Łukasz Płoszajski nie pogodził się ze śmiercią ojca. Przed nim trudne święta
Łukasz Płoszajski (42 l.), aktor serialu "Pierwsza miłość" telewizji Polsat, przeżywa bardzo trudne chwile. 3 grudnia pożegnał ukochanego ojca. Do tej pory nie pogodził się z tą stratą i ciężko mu nawet myśleć o nadchodzących świętach.
Był dla niego kimś wyjątkowym. W każdej sprawie zasięgał jego opinii i wzorował się na nim, jeżeli chodzi o postawę życiową.
Ojciec Łukasza Płoszajskiego, pan Wojciech, odszedł po długiej walce z chorobą.

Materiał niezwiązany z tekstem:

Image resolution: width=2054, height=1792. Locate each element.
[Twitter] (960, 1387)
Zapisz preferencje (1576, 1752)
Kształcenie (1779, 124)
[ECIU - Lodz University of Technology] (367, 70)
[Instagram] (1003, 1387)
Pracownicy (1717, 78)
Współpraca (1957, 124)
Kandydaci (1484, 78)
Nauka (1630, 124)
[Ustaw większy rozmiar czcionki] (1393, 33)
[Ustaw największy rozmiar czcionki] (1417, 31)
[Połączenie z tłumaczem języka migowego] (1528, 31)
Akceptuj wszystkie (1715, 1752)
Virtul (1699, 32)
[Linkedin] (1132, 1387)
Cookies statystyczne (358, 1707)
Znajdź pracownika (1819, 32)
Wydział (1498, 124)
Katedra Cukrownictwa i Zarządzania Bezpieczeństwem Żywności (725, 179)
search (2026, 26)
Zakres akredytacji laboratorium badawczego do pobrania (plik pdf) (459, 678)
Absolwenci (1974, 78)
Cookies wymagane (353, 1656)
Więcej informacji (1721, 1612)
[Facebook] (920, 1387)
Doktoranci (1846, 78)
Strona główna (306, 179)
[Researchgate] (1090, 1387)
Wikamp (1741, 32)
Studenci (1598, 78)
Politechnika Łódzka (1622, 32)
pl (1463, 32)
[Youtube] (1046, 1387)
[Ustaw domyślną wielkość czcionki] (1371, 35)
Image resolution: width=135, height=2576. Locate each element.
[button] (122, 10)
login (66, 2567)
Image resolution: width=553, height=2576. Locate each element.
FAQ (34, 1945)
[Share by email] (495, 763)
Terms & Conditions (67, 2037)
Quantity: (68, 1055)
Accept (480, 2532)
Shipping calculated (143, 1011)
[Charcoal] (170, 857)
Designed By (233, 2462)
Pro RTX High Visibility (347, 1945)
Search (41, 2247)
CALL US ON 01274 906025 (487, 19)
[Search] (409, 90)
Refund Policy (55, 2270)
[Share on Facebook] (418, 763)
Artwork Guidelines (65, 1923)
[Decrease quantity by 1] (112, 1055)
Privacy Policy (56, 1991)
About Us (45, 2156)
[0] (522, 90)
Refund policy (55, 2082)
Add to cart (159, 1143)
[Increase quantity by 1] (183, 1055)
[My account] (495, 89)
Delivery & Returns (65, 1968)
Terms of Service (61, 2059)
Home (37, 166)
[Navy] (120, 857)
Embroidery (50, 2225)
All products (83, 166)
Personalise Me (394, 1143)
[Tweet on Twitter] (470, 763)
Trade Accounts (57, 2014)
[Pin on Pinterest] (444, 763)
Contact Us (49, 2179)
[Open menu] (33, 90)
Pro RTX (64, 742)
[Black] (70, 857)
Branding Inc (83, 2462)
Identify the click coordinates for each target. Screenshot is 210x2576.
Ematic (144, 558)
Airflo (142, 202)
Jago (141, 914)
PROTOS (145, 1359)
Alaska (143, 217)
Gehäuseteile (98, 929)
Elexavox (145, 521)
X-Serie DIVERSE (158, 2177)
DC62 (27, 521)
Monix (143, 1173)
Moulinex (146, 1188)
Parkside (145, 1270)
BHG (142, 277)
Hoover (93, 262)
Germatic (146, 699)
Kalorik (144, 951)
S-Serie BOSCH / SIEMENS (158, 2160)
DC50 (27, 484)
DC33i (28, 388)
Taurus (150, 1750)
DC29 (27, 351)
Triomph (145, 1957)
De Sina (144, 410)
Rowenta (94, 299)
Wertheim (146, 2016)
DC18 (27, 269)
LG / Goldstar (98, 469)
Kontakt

"Jego stan jest poważny. Już od dwóch miesięcy podłączony jest pod respirator. Mam świadomość, że prędko nie wróci do domu" - mówił, gdy jeszcze tato walczył o życie w szpitalu.
Niestety, pana Wojciecha nie dało się uratować, a aktor wraz z rodziną nie mogą uwierzyć w swoją stratę do dziś.
W tej niezwykle trudnej sytuacji może liczyć na wsparcie żony Emilii, ale grudzień będzie bardzo ciężki dla rodziny. Tegoroczne Boże Narodzenie będzie wyjątkowo smutne.
Nie zabraknie z pewnością w tym świątecznym czasie ciepłych myśli o panu Wojciechu.